* _STORED ROWS_:
---+---
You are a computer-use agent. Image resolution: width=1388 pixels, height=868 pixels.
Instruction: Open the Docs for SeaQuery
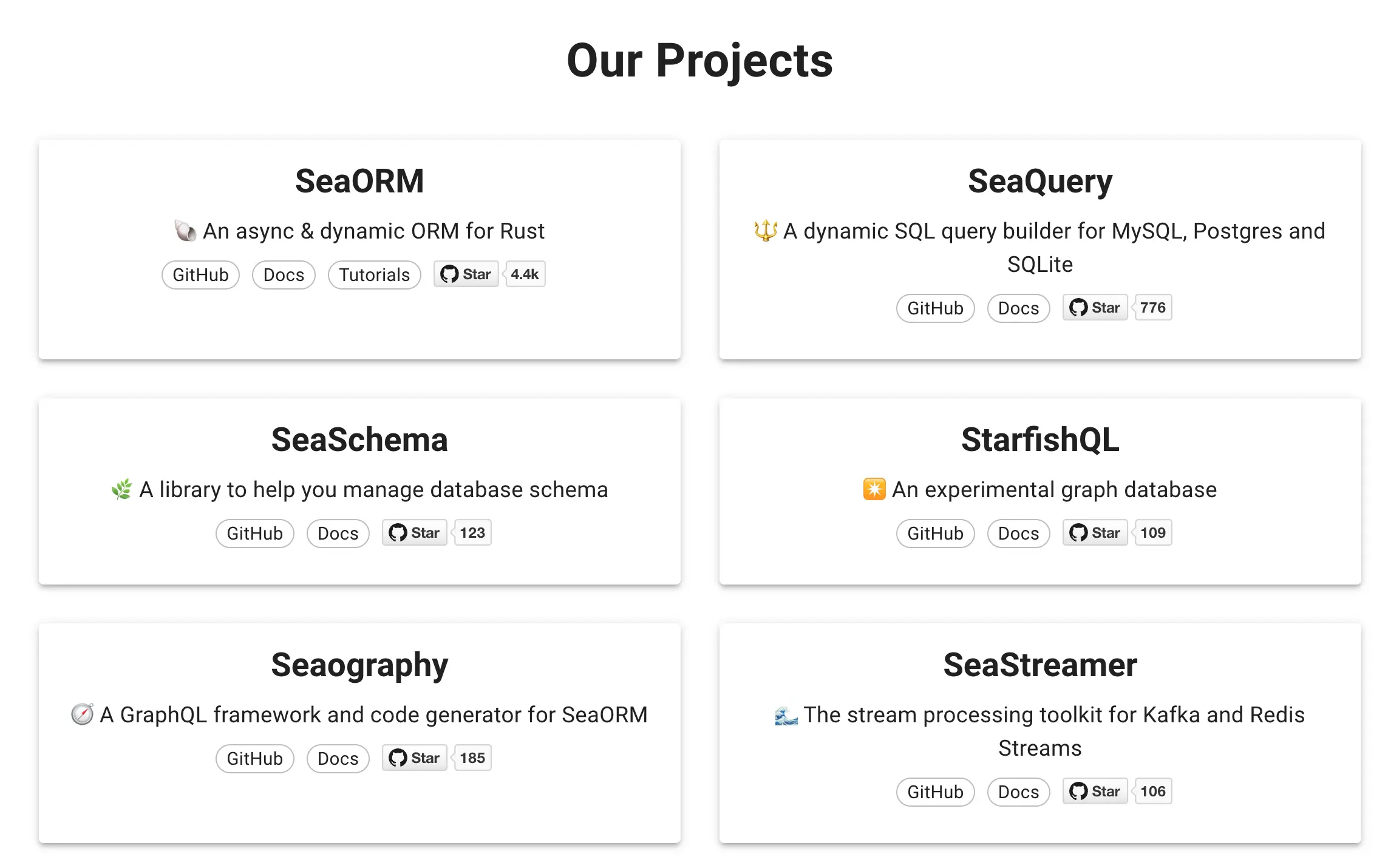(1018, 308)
---+---
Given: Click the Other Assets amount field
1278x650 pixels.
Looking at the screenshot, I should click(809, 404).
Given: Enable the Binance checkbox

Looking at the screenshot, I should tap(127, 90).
---+---
* _WHAT YOU NEED TO DO_: Rewrite the records from the line containing "You are a computer-use" through the line containing "(1018, 308)", inclusive, swapping "Docs" for "Documentation" and changing nothing else. Give only those lines, without the pictures.

* _CORRECT RESPONSE_:
You are a computer-use agent. Image resolution: width=1388 pixels, height=868 pixels.
Instruction: Open the Documentation for SeaQuery
(1018, 308)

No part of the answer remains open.